** TASK TO COMPLETE **
Reproduce the records below verbatim, from the line containing "Where should I" through the end of the records, leaving out the pictures.

Word and element pointing entries:
** Begin **

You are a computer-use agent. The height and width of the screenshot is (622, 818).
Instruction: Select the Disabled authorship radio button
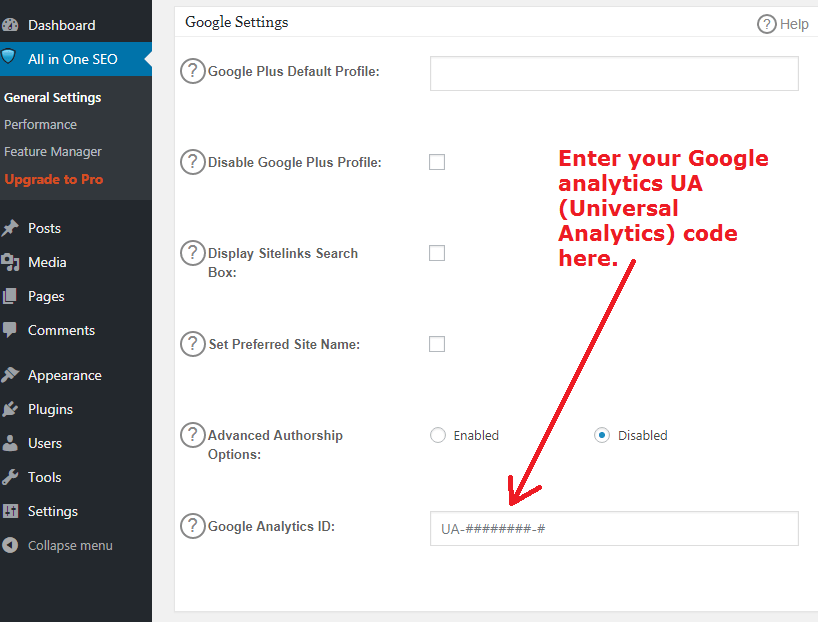pyautogui.click(x=602, y=435)
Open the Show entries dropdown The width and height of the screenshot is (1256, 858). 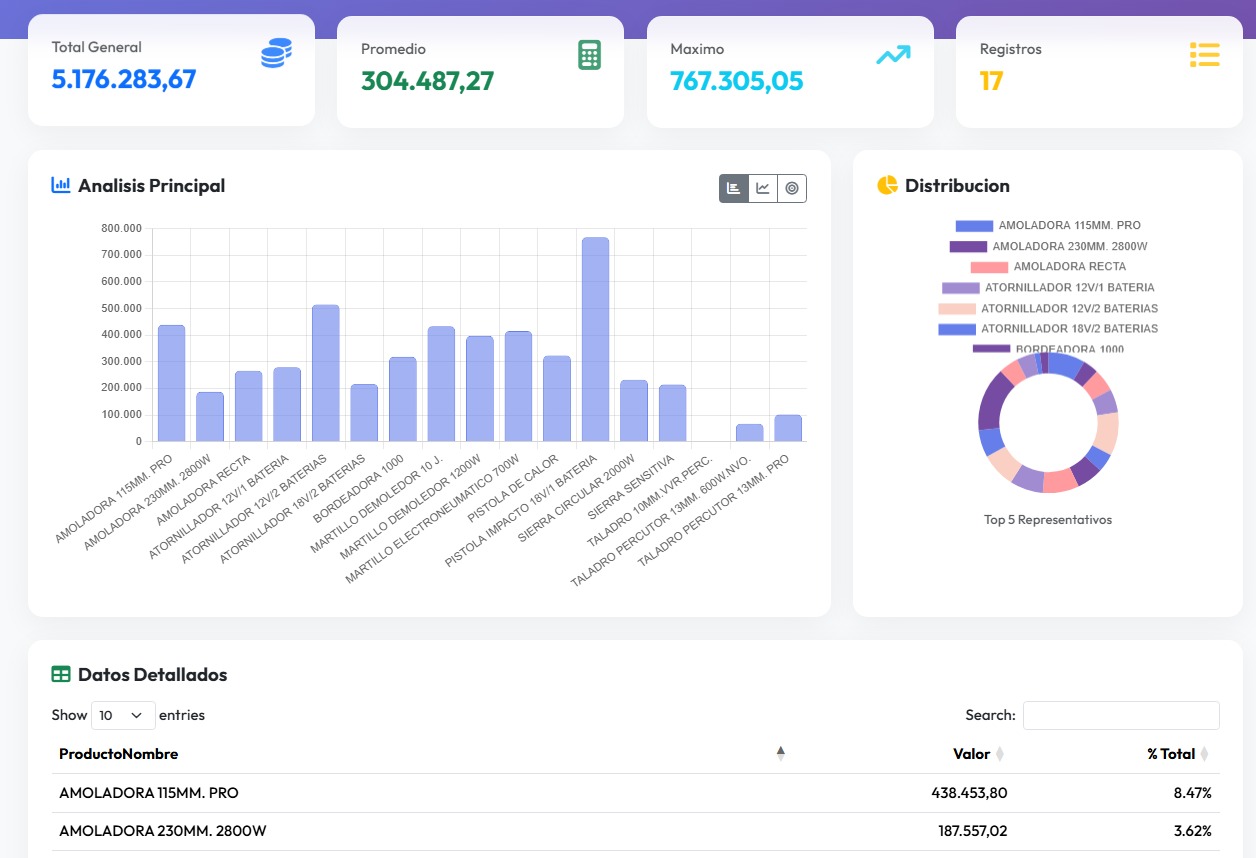tap(123, 715)
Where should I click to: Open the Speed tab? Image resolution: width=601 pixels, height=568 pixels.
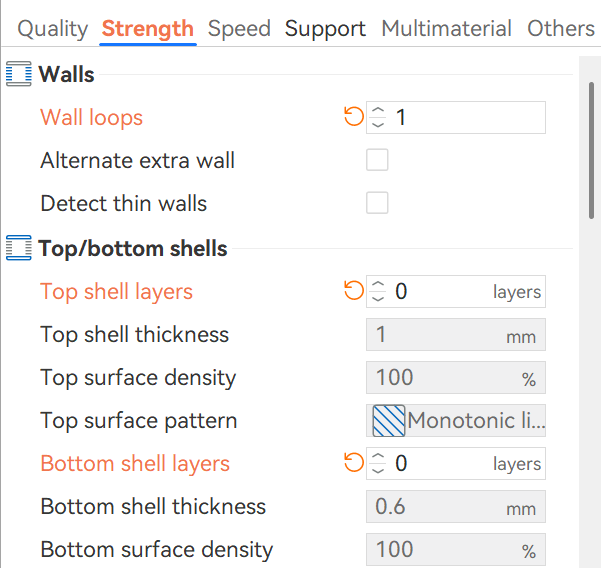coord(239,29)
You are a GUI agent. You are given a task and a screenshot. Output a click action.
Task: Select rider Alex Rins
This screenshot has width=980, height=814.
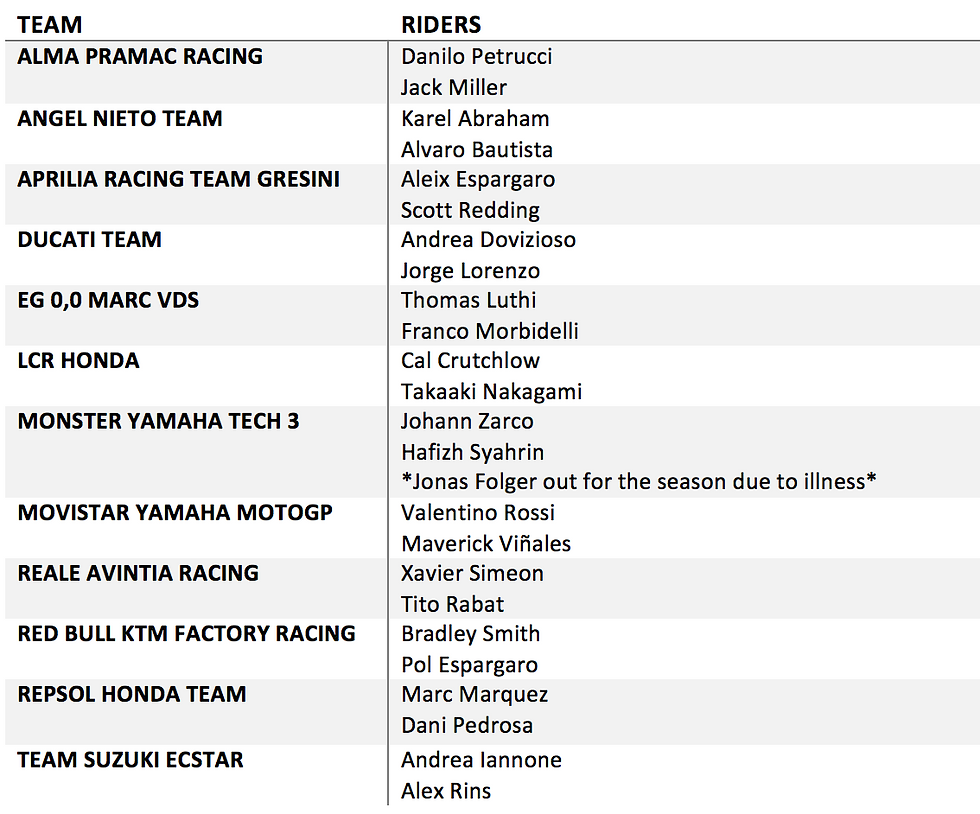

** End **

** WRITTEN ANSWER **
Where should I click to: Open the Speed tab? Image resolution: width=601 pixels, height=568 pixels.
coord(239,29)
You are a GUI agent. You are given a task and a screenshot. Output a click action.
Task: Select rider Alex Rins
This screenshot has width=980, height=814.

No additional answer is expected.